(Task description) Rename every "Click" in the material below to "Select" and leave everything else unchanged. Omit the pictures from your answer.

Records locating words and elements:
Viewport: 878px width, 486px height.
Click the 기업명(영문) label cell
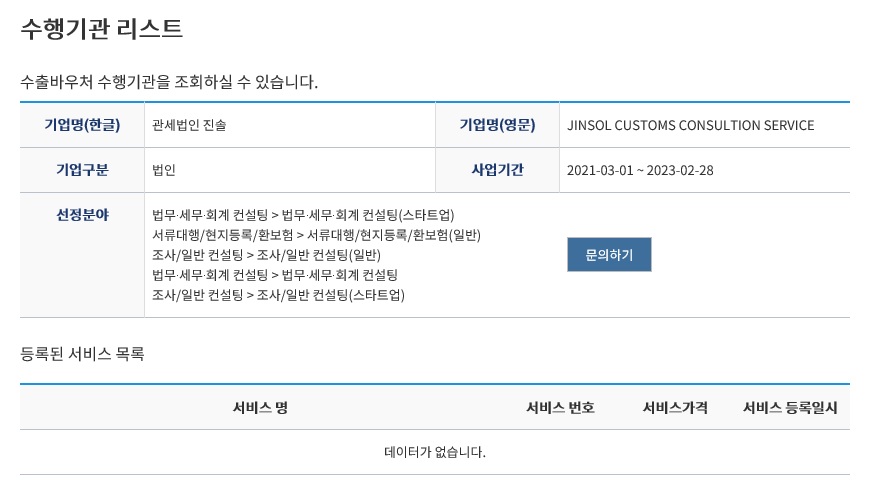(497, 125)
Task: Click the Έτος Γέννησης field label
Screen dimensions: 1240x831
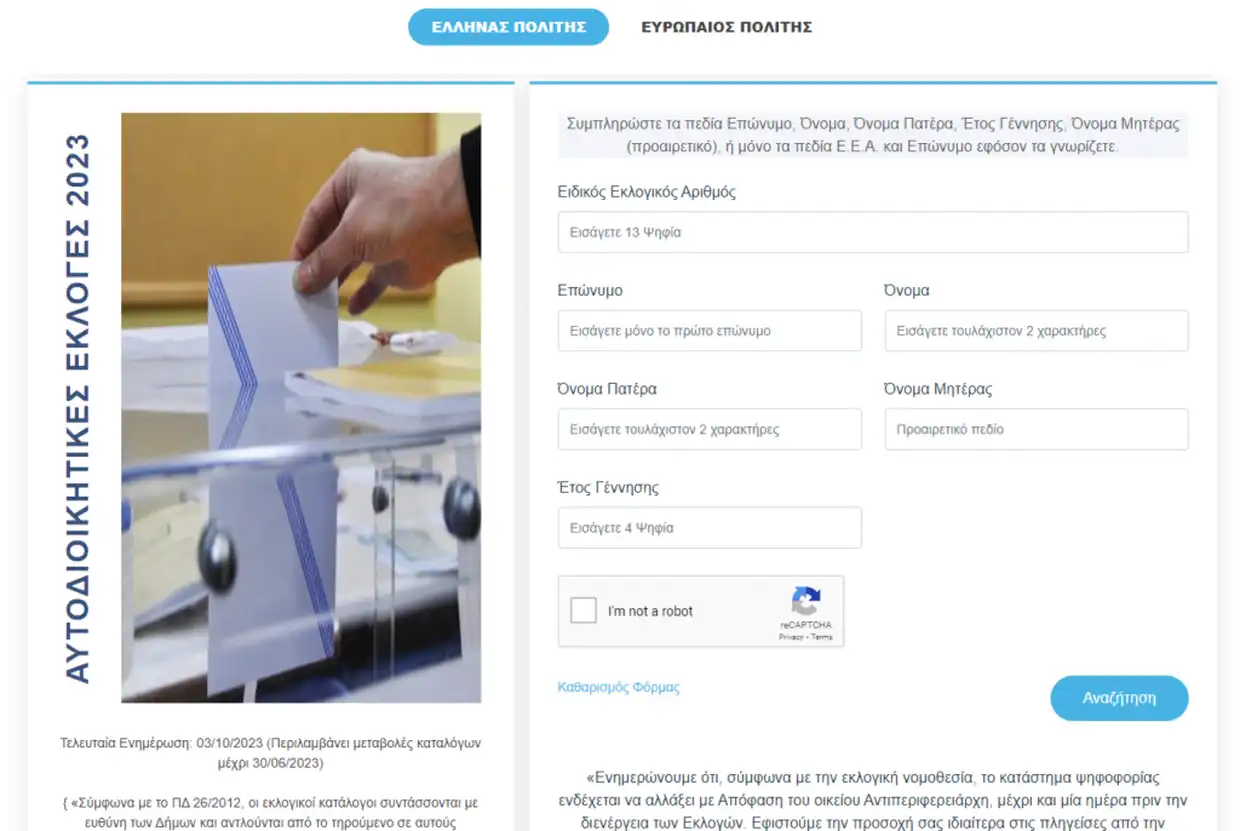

(Written solution)
Viewport: 878px width, 486px height.
Select the 기업명(영문) label cell
(497, 125)
Task: Select the Έτος Γέννησης field label
Screen dimensions: 1240x831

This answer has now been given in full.